BRIEF
Rewrite the records as a numbered list, from the first line through the line containing "pos(341,41)", with both ends included and blank lines omitted.

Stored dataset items
+===+
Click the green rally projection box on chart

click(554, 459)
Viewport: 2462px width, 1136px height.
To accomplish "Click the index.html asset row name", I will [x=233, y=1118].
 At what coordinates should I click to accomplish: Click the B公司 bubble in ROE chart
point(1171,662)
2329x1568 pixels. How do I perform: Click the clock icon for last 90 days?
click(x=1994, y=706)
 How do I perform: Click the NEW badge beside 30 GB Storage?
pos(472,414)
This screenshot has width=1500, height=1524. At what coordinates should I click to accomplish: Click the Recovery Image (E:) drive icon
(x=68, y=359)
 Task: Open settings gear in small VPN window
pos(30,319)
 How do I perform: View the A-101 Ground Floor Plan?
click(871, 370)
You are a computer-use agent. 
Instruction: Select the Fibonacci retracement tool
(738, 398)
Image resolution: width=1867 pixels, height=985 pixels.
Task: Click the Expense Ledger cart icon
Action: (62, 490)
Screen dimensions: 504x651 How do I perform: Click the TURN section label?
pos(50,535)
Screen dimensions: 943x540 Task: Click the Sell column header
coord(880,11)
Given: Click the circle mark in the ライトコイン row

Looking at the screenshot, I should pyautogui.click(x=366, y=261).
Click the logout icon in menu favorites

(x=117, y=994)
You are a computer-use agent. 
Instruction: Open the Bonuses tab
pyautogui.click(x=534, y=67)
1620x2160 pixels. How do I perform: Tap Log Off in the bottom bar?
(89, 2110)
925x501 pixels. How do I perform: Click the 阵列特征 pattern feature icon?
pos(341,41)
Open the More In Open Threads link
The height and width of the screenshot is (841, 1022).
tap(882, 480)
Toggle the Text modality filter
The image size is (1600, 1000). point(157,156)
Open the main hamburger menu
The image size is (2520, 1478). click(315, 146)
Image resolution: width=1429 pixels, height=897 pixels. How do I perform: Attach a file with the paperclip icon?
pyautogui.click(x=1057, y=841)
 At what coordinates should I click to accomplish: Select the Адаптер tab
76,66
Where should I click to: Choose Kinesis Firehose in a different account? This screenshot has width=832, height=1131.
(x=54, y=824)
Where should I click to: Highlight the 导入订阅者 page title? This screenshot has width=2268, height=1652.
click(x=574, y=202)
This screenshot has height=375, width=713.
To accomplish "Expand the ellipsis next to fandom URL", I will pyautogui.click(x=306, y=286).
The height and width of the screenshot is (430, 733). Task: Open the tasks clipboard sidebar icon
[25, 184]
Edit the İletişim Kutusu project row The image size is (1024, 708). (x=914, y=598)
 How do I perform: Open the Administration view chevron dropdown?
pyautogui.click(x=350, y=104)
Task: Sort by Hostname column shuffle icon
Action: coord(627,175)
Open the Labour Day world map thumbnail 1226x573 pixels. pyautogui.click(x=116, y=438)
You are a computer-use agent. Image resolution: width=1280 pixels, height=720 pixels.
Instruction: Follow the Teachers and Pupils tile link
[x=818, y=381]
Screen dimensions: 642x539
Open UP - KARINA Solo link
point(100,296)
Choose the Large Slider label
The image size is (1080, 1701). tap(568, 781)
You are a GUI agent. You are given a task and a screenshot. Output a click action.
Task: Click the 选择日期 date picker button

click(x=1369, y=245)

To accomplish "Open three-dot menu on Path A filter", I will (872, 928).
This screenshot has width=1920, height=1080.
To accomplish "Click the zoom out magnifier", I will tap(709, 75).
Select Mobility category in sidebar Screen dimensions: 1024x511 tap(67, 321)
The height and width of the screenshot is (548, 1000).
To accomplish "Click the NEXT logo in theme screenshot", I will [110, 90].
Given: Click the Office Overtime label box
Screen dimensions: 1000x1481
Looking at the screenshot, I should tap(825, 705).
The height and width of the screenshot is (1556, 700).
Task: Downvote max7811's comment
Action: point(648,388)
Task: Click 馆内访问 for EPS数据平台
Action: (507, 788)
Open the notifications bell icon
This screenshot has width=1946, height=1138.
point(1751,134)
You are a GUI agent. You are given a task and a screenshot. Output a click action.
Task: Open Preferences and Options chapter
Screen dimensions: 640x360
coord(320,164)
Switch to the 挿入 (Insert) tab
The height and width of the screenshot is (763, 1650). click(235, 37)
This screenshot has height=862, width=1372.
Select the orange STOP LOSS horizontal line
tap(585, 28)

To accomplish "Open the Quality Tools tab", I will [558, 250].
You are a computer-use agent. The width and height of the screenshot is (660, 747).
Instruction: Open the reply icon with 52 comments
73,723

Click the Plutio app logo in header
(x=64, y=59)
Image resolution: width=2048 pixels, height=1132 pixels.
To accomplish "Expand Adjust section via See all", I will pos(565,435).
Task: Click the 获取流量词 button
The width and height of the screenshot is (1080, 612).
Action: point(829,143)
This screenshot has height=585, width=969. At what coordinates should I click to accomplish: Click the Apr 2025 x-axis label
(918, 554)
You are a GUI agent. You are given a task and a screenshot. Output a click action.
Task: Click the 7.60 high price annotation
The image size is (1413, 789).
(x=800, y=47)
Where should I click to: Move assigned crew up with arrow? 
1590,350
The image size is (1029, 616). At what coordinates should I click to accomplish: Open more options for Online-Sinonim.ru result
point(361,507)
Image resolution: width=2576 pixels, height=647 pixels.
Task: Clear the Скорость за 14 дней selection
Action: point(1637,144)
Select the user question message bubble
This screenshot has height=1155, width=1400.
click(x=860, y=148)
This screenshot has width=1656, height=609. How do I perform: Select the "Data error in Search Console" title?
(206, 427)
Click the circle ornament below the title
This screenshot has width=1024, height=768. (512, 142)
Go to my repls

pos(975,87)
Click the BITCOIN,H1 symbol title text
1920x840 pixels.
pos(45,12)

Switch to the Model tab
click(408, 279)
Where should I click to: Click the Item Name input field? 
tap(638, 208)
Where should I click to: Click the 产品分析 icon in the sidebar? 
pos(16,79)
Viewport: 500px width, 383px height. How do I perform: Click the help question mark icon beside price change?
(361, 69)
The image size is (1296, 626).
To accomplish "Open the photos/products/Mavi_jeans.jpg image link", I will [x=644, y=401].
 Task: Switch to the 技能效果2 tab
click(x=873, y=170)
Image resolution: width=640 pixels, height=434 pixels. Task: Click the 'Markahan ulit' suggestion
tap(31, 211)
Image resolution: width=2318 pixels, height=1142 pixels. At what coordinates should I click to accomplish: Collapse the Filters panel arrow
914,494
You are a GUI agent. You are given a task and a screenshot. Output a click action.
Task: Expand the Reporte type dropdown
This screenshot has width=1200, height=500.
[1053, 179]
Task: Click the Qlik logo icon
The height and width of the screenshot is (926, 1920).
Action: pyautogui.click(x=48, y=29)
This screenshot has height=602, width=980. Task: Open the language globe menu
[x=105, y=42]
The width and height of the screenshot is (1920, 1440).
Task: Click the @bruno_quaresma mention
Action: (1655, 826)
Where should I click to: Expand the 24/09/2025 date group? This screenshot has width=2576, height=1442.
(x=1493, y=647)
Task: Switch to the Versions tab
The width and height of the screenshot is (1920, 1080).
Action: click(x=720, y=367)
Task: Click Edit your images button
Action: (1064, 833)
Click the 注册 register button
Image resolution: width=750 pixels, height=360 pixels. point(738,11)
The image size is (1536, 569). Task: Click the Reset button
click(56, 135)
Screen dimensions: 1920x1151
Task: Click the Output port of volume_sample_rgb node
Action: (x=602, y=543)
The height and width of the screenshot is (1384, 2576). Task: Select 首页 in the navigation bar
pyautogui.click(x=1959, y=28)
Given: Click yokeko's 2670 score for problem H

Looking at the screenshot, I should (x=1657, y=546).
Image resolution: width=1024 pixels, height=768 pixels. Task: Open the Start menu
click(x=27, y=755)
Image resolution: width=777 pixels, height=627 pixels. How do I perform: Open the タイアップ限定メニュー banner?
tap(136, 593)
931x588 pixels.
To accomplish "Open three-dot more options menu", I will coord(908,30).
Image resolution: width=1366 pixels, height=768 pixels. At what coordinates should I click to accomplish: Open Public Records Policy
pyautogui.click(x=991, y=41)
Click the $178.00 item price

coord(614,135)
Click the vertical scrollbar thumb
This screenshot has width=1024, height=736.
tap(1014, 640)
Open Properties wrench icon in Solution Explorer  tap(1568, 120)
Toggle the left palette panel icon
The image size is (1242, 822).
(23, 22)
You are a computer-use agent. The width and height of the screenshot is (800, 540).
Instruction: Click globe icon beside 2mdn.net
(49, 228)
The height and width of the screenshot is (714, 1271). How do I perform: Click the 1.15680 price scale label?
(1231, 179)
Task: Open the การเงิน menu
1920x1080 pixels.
+===+
ANSWER FOR THIS EXERCISE
1. Click the green rally projection box on chart
2. click(554, 459)
3. Viewport: 2462px width, 1136px height.
4. To accomplish "Click the index.html asset row name", I will [x=233, y=1118].
5.  At what coordinates should I click to accomplish: Click the B公司 bubble in ROE chart
6. point(1171,662)
7. 2329x1568 pixels. How do I perform: Click the clock icon for last 90 days?
8. click(x=1994, y=706)
9.  How do I perform: Click the NEW badge beside 30 GB Storage?
10. pos(472,414)
11. This screenshot has width=1500, height=1524. At what coordinates should I click to accomplish: Click the Recovery Image (E:) drive icon
12. (x=68, y=359)
13.  Task: Open settings gear in small VPN window
14. pos(30,319)
15.  How do I perform: View the A-101 Ground Floor Plan?
16. click(871, 370)
17. You are a computer-use agent. 
18. Instruction: Select the Fibonacci retracement tool
19. (738, 398)
20. Image resolution: width=1867 pixels, height=985 pixels.
21. Task: Click the Expense Ledger cart icon
22. Action: (62, 490)
23. Screen dimensions: 504x651 How do I perform: Click the TURN section label?
24. pos(50,535)
25. Screen dimensions: 943x540 Task: Click the Sell column header
26. coord(880,11)
27. Given: Click the circle mark in the ライトコイン row
28. Looking at the screenshot, I should pyautogui.click(x=366, y=261).
29. Click the logout icon in menu favorites
30. (x=117, y=994)
31. You are a computer-use agent. 
32. Instruction: Open the Bonuses tab
33. pyautogui.click(x=534, y=67)
34. 1620x2160 pixels. How do I perform: Tap Log Off in the bottom bar?
35. (89, 2110)
36. 925x501 pixels. How do I perform: Click the 阵列特征 pattern feature icon?
37. pos(341,41)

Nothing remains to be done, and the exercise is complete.